== EXERCISE PASSAGE

As the new year approaches, make a resolution to be proactive about your health. Many of today’s severe diseases are most easily treated if caught early. For this reason, a number of screening procedures and tests have been developed to help prevent more serious illnesses. In fact, many insurance companies are required to pay in full for certain screenings. Knowing which screenings are right for you and when to get them is vital in making sure you stay healthy long into your later years.
Important Screenings for both Men and Women
According to an article by The American Public Health Association, there are three categories for adult preventive measures:
- Cardiovascular Screenings. Because heart disease remains one of the top killers among Americans, blood pressure testing should be done every two years. Additionally, cholesterol should be monitored every five years. Monitoring these levels will help you and your doctor formulate a diet and exercise plan to mitigate your risk.
- Immunizations. Shots aren’t just for kids! The Centers for Disease Control and Prevention recommends that adults 19 years or older receive vaccines for influenza, HPV and Tdap (Tetanus, diphtheria, and pertussis). Adults over the age of 50 receive the shingles vaccine, as well as both types of pneumococcal immunizations.

====

REQUIRED TASKS »
A: In the health screenings article, how often should cholesterol be monitored?
B: Translate this sentence from the health screenings article into Spanish: "Many of today’s severe diseases are most easily treated if caught early."

== RECORDED INFORMATION

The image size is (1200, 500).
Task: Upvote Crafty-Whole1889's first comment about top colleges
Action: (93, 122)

====
== RECORDED INFORMATION

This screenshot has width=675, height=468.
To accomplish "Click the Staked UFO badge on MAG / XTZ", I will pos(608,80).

====

YOUR RESPONSES »
A: Every five years.

B: Muchas de las enfermedades graves de hoy en día se tratan con mayor facilidad si se detectan temprano.